#### SUPPLIED MATERIAL:
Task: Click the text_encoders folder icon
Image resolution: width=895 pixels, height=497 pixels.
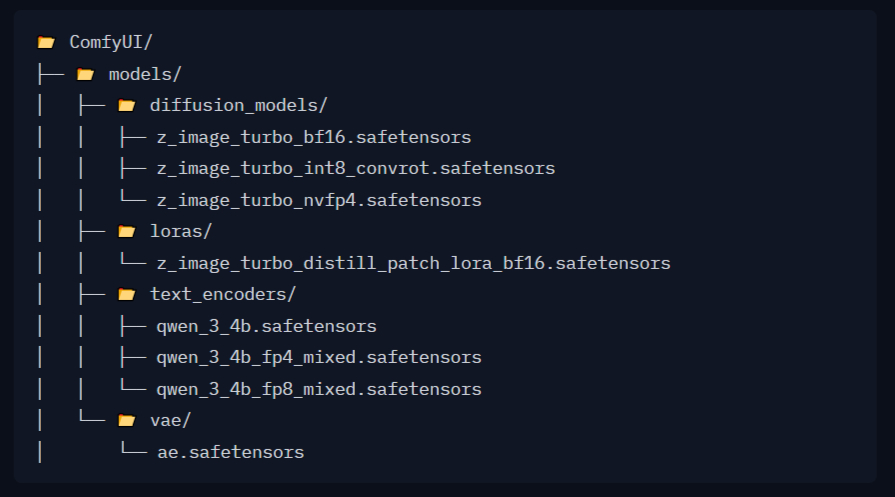Action: pos(126,294)
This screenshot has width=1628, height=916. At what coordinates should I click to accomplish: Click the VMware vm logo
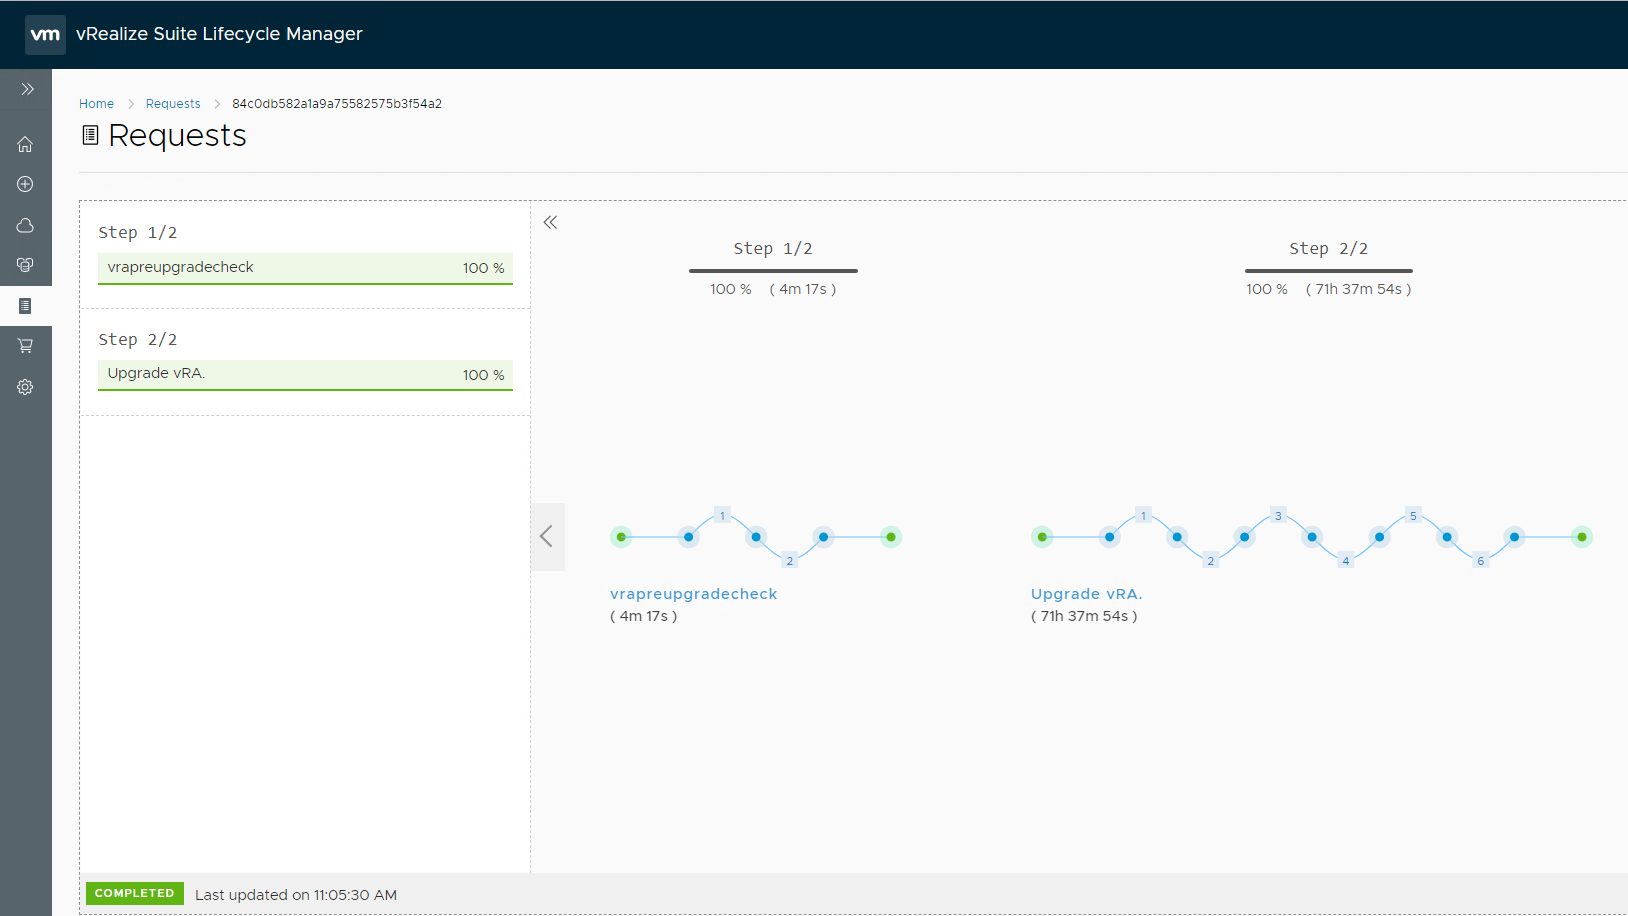[x=45, y=34]
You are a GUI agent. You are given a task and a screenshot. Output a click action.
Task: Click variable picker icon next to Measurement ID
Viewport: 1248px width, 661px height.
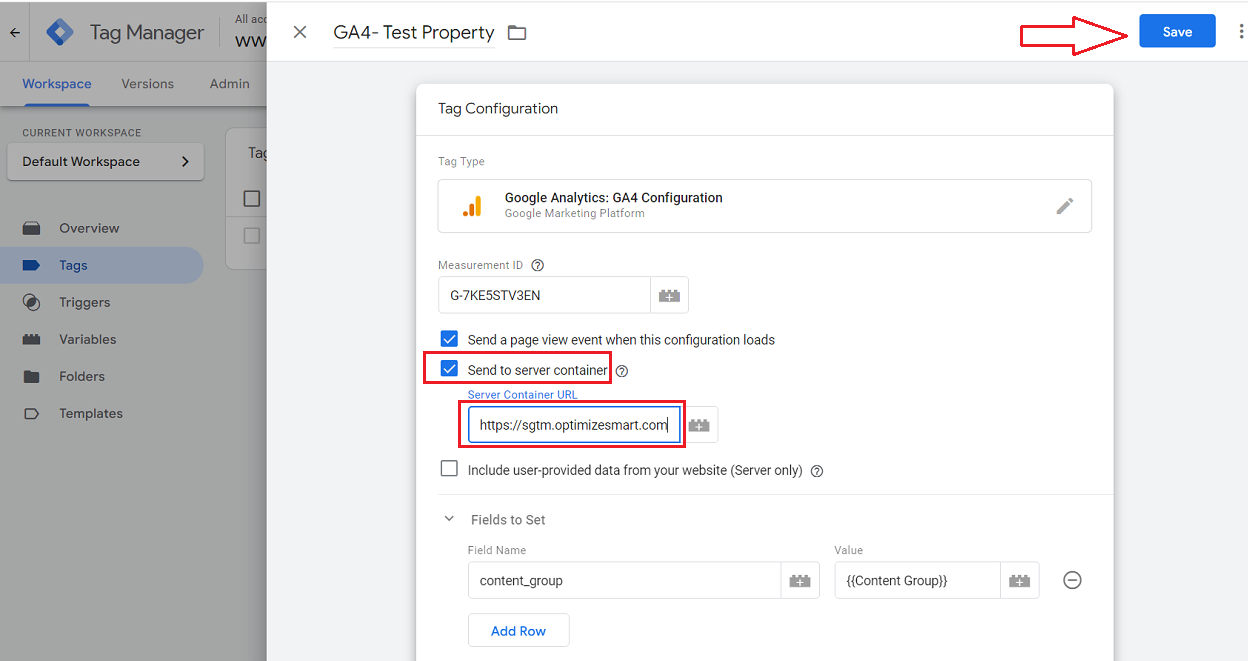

#### PROBLEM DETAILS:
The result should be an exact copy of the material, containing no pictures.

#### RESPONSE BELOW:
Task: Click the text_encoders folder icon
Image resolution: width=895 pixels, height=497 pixels.
Action: pos(126,294)
This screenshot has width=1628, height=916. At what coordinates should I click to accomplish: Click the VMware vm logo
[x=45, y=34]
You are a GUI agent. You are given a task and a screenshot. Output a click action.
Task: Click variable picker icon next to Measurement ID
Viewport: 1248px width, 661px height.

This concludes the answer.